──────── Teks yang Diambil ────────

Ketiga, tuntutan enam tahun penjara dan mengembalikan uang pengganti Rp477 juta adalah tidak rasional dari asas kepastian hukum, karena anggota biasa dituntut enam tahun penjara dan unsur pimpinan hanya empat tahun. Fakta-fakta dan barang bukti yang diserahkan oleh Jaksa KPK tidak menjadi pertimbangan.

Keempat, Jaksa KPK mendakwa dan menuntut terdakwa di persidangan akan tetapi barang bukti tidak dicopy/salin ke penasihat hukum untuk upaya pembelaan dan kepada majelis hakim menjadi bahan pertimnbangan (petunjuk), sehingga tindakan tersebut bertentangan dengan KUHAP mengenai bukti petunjuk dan advokat.

Kelima, tuntutan tidak berdasarkan fakta persidangan. Penasihat hukum Musdalifah melalui majelis hakim kepada jaksa KPK untuk melakukan uji forensik dan ditolak dengan alasan barang bukti yang digunakan sudah sesuai prosedur. Dan ketika penasihat hukum memberikan flashdisk sebagai barang bukti di muka persidangan, jaksa dalam tuntutannya menyatakan barang bukti flashdisk yang dihadirkan penasihat hukum haruslah diuji forensik terlebih dulu sehingga sah disebut barang bukti. "Dalam hal ini, Jaksa KPK membuang ludah ke atas mengenai wajah sendiri. Kalau sama jaksa tak perlu uji forensik dan kepada advokat yang sesama penegak hukum harus diuji forensik," utaranya.

────────

> _Yang Harus Dikerjakan_:
- A) Salin ulang teks tentang tuntutan jaksa KPK persis seperti aslinya, mulai dari "Ketiga, tuntutan enam" sampai "tidak menjadi pertimbangan.", kedua bagian itu ikut disalin.
- B) Tuliskan semua kata urutan yang dipakai untuk membuka paragraf dalam teks tentang tuntutan jaksa KPK.
- C) Dalam teks tentang tuntutan jaksa KPK, berapa uang pengganti yang harus dikembalikan menurut tuntutan?

──────── Data yang Diberikan ────────

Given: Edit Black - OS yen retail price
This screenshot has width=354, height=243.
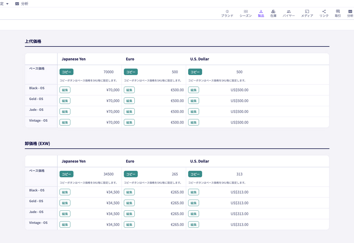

────────

> _Jawaban Tiap Tugas_:
- A)
Ketiga, tuntutan enam tahun penjara dan mengembalikan uang pengganti Rp477 juta adalah tidak rasional dari asas kepastian hukum, karena anggota biasa dituntut enam tahun penjara dan unsur pimpinan hanya empat tahun. Fakta-fakta dan barang bukti yang diserahkan oleh Jaksa KPK tidak menjadi pertimbangan.

- B) Ketiga, Keempat, Kelima

- C) Rp477 juta